### [What needs to be done]
Copy out, word for word, the lines from the start of the data below through the line containing "Tap the PPFD", and no others.
━━━━━━━━━━━━━━━━━━━━
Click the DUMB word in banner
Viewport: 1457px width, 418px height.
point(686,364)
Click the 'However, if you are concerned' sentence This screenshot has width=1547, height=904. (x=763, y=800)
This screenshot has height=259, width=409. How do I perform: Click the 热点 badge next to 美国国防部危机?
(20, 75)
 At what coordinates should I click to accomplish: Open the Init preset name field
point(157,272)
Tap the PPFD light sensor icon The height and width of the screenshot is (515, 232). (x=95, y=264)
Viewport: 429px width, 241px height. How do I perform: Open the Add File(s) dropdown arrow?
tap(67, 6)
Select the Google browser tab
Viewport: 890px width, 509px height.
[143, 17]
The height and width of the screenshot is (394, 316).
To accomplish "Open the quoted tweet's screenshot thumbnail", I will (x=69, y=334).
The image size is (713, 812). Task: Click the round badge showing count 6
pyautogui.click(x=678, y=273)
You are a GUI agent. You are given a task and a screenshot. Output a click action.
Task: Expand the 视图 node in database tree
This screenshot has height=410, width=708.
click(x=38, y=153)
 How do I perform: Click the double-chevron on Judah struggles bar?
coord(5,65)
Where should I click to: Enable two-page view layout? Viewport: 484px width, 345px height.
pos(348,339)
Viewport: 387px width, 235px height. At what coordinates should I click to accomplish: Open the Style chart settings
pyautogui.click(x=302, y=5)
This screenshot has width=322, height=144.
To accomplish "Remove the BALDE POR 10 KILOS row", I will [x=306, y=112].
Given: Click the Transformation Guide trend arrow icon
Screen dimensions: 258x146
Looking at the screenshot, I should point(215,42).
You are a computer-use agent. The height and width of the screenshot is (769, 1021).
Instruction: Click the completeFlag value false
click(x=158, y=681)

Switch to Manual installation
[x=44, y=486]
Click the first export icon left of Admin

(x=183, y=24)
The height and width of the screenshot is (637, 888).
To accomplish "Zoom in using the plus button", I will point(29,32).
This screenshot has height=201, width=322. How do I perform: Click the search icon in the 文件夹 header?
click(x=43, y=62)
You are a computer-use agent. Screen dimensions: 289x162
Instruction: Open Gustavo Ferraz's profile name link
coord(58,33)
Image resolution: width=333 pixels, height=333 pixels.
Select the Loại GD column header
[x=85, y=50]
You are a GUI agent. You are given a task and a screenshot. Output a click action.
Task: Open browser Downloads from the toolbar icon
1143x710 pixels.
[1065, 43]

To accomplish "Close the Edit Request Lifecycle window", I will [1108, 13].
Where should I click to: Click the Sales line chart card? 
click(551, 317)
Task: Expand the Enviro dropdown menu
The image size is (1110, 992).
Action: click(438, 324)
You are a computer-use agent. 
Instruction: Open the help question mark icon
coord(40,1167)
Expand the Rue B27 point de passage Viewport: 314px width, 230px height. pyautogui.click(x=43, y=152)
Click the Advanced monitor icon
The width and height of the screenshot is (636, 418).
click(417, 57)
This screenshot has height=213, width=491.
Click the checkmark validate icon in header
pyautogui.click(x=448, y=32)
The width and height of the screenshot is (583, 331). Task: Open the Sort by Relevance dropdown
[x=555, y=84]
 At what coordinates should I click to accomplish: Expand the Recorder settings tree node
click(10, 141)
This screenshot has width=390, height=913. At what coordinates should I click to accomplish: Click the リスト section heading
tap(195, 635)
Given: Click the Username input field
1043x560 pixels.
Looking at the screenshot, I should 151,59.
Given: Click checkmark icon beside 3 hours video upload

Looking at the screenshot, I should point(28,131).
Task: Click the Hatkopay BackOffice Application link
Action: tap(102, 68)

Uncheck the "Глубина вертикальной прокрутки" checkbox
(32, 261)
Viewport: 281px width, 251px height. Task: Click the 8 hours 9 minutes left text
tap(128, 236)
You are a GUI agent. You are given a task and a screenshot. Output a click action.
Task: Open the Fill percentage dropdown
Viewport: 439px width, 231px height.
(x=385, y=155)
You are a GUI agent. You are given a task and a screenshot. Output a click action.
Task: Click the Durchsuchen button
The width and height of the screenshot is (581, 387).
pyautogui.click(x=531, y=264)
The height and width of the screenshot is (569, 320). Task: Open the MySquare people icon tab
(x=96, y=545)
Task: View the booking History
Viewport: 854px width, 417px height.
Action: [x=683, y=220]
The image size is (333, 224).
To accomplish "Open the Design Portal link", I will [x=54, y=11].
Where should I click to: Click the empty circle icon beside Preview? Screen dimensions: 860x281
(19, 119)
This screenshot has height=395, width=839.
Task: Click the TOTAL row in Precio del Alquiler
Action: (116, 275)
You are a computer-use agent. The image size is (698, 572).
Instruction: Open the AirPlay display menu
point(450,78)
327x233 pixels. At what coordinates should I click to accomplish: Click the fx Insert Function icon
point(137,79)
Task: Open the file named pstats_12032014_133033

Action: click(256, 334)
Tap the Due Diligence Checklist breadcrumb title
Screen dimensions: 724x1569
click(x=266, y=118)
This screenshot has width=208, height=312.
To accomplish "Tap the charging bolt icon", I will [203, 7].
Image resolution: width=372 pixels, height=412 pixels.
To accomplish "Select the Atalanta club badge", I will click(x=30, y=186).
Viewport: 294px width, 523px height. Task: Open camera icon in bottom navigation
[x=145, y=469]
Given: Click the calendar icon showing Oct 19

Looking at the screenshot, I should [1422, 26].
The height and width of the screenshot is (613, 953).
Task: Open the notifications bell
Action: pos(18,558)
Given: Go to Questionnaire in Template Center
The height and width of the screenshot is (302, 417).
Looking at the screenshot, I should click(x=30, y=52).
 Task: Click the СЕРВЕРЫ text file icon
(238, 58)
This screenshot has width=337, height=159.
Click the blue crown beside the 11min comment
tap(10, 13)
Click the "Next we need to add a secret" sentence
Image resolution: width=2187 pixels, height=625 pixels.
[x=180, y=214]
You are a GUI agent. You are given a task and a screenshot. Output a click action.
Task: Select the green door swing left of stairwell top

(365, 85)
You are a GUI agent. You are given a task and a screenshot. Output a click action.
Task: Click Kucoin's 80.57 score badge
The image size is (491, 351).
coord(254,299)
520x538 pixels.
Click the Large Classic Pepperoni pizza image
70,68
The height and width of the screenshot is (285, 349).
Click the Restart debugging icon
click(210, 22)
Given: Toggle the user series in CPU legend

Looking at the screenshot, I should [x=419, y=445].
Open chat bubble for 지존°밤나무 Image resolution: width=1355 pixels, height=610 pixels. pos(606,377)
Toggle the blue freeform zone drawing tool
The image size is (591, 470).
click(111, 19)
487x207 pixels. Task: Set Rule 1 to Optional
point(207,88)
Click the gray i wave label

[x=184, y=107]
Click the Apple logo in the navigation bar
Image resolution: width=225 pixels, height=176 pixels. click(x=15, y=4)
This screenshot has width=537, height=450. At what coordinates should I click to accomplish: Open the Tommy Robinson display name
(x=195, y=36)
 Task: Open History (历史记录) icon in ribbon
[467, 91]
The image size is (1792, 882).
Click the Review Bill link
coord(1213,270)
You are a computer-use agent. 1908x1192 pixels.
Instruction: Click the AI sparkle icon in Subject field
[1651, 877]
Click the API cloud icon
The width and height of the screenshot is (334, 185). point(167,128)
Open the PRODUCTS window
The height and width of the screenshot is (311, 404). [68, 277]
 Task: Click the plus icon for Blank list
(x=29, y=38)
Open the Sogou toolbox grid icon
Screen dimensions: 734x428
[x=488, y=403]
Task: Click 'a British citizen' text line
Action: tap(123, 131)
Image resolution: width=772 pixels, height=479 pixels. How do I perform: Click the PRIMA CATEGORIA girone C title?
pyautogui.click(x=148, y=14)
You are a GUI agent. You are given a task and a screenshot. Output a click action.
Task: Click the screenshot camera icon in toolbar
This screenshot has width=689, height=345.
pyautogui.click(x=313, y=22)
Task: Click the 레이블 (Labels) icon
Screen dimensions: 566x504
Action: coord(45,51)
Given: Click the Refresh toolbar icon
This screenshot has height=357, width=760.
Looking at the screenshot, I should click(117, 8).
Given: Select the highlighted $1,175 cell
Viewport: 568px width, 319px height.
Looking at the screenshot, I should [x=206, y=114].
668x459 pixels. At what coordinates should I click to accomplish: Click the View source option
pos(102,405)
━━━━━━━━━━━━━━━━━━━━
### [Response]
Click the DUMB word in banner
Viewport: 1457px width, 418px height.
point(686,364)
Click the 'However, if you are concerned' sentence This screenshot has width=1547, height=904. (x=763, y=800)
This screenshot has height=259, width=409. How do I perform: Click the 热点 badge next to 美国国防部危机?
(20, 75)
 At what coordinates should I click to accomplish: Open the Init preset name field
point(157,272)
Tap the PPFD light sensor icon The height and width of the screenshot is (515, 232). (x=95, y=264)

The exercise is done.